Watch and Burn
It’s festival time again. The nine nights of incessant dancing (love!) followed by Dussehra. You know, Durga Mata slays Mahishasur, Ram does away with Raavan…. We’re intrigued by the fact that there are huge puppets of the ten-headed villain still burnt in most parts of the country to symbolise this good over evil business. Which got us thinking. What would we like to, um, eliminate, for the betterment of our sanity. Verve, naturally, gives you list:
1. Salman Khan movies: We sang, laughed and danced with bhai. We willingly (forcefully) suspended disbelief time and again. We say, no more. Bring back the star who did Maine Pyaar Kiya, Hum Dil De Chuke Sanam, Phir Milenge…
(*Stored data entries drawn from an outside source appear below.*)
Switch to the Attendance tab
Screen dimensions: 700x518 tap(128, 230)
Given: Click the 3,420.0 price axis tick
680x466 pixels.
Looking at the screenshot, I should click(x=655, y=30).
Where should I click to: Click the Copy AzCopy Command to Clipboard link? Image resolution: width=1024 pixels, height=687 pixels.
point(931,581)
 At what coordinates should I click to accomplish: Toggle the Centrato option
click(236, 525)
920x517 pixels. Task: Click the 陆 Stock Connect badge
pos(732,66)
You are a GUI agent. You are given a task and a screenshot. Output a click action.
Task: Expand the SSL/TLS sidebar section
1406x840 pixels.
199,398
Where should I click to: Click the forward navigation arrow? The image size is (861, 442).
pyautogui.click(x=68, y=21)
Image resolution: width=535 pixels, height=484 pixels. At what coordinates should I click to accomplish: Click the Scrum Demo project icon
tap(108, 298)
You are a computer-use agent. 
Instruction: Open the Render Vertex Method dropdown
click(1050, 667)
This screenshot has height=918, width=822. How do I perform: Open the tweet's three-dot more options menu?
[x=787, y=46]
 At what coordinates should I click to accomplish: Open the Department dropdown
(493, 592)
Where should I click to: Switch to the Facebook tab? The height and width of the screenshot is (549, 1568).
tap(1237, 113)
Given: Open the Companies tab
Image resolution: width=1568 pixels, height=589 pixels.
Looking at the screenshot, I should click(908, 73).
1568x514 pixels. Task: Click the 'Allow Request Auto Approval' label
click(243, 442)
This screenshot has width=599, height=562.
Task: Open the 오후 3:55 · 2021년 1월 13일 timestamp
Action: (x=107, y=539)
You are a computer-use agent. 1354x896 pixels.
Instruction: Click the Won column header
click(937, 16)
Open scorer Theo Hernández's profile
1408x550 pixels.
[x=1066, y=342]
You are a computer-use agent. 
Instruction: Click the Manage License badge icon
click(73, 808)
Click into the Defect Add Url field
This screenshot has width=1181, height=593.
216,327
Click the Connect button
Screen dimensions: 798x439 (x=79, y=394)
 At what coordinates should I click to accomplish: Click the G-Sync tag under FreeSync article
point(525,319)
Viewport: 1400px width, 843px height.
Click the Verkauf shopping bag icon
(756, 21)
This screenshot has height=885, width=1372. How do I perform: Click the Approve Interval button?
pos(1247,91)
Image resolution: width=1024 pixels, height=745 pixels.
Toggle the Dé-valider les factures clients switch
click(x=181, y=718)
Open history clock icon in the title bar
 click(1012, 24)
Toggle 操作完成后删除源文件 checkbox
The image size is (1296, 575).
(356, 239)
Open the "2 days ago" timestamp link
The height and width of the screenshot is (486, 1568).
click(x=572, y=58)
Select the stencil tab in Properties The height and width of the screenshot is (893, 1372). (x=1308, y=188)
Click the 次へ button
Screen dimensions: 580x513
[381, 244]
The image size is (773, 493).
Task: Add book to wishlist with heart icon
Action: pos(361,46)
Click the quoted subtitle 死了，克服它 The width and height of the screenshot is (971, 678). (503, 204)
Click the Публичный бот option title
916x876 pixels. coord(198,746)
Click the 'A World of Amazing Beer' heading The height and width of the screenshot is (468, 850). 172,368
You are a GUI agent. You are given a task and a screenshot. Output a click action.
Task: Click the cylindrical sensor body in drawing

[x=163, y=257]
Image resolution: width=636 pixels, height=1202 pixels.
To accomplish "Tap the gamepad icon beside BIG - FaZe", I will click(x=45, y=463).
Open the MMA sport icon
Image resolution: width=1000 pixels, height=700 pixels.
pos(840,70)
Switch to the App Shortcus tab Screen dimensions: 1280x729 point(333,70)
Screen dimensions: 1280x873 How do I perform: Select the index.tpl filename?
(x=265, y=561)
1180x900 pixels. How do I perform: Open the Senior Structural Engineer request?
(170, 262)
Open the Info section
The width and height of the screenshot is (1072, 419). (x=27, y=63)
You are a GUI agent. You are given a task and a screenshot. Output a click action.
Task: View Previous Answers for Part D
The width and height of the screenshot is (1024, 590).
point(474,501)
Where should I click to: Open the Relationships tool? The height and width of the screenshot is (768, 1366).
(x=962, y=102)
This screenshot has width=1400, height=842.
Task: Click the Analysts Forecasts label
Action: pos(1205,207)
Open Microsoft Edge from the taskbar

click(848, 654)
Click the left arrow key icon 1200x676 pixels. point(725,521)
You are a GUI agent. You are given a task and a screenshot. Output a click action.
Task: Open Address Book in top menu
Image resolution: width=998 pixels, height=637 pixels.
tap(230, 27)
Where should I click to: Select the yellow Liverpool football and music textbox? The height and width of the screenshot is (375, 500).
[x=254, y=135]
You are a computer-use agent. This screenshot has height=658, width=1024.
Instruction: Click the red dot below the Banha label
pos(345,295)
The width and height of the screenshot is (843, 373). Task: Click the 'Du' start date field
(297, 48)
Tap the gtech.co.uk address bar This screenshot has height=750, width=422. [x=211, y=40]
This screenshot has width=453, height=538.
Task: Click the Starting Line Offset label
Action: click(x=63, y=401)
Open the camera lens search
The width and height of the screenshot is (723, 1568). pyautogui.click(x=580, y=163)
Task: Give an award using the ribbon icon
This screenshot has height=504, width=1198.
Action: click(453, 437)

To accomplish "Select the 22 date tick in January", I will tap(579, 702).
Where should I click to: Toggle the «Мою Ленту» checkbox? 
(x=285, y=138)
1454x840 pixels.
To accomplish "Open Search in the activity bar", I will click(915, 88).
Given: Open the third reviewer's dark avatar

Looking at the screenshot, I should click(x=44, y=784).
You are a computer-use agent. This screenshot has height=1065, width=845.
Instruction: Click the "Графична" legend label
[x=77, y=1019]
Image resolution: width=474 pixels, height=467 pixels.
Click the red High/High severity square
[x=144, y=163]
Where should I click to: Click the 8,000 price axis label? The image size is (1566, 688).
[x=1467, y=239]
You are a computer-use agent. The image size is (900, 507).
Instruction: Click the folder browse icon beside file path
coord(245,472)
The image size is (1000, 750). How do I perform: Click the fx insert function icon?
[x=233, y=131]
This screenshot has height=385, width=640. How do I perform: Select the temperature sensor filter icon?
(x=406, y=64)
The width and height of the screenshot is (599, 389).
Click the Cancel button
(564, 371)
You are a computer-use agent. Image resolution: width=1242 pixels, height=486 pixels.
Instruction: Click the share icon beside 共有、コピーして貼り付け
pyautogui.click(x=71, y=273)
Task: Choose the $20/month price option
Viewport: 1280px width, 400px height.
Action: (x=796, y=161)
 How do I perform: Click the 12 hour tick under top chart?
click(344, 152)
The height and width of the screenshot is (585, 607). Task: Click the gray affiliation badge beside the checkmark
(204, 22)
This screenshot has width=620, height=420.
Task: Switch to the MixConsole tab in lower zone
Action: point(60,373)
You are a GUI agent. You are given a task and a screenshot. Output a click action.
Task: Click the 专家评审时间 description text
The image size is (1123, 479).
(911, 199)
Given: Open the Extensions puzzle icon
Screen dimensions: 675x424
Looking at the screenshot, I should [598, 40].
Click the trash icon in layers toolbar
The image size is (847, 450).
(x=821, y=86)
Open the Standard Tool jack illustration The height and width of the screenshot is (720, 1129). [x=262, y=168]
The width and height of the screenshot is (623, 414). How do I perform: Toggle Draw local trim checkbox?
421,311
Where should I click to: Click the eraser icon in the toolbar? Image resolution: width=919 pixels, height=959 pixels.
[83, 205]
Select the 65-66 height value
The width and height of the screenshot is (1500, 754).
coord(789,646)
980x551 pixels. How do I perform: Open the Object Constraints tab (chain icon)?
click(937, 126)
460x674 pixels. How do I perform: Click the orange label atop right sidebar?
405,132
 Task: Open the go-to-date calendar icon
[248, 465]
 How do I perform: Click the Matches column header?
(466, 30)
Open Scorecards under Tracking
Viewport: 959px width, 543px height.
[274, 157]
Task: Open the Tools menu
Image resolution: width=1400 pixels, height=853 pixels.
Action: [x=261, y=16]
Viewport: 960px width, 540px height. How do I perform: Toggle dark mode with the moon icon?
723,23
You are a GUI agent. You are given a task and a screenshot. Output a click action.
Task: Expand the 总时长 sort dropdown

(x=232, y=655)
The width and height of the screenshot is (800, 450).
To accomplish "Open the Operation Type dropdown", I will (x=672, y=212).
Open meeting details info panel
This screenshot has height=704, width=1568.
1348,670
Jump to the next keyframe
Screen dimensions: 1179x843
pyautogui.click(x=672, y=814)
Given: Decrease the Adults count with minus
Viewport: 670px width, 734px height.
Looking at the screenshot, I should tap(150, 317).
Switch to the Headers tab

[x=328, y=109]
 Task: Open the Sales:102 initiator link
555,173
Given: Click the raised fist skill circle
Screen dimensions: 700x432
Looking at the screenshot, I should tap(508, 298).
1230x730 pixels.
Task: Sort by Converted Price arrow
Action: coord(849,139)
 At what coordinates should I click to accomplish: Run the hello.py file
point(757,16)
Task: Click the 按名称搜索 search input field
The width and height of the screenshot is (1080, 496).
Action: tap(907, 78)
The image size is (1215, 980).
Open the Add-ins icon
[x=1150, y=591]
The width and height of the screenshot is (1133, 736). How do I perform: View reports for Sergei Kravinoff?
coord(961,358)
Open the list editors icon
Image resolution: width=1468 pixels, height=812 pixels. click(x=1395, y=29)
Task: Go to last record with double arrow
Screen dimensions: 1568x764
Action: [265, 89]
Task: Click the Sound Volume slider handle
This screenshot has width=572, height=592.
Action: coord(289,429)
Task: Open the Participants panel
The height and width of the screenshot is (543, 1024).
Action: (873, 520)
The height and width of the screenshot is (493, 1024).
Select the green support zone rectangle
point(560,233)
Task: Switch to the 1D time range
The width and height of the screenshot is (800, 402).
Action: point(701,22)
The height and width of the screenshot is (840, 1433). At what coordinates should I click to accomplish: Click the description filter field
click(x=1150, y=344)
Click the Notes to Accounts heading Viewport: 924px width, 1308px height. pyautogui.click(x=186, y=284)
2. The IPL: The first edition was a thing of beauty. Rajasthan Royals, the underdogs, beat Chennai Super Kings to clinch the trophy amidst truckloads of drama and entertainment. It goes downhill after that. Too many controversies and a jumping jhapaak song later, we’re sure we’re done with the drill.
3. Indian authors and their books for the masses: How will we masses know anything other than pithy romances and make-believe mythology if that’s all you give us? We demand mystery, magic realism, war, fantasy and dollops of humour. We demand better. Burn the midnight oil, dear authors (like you did when you were studying for that IIT paper).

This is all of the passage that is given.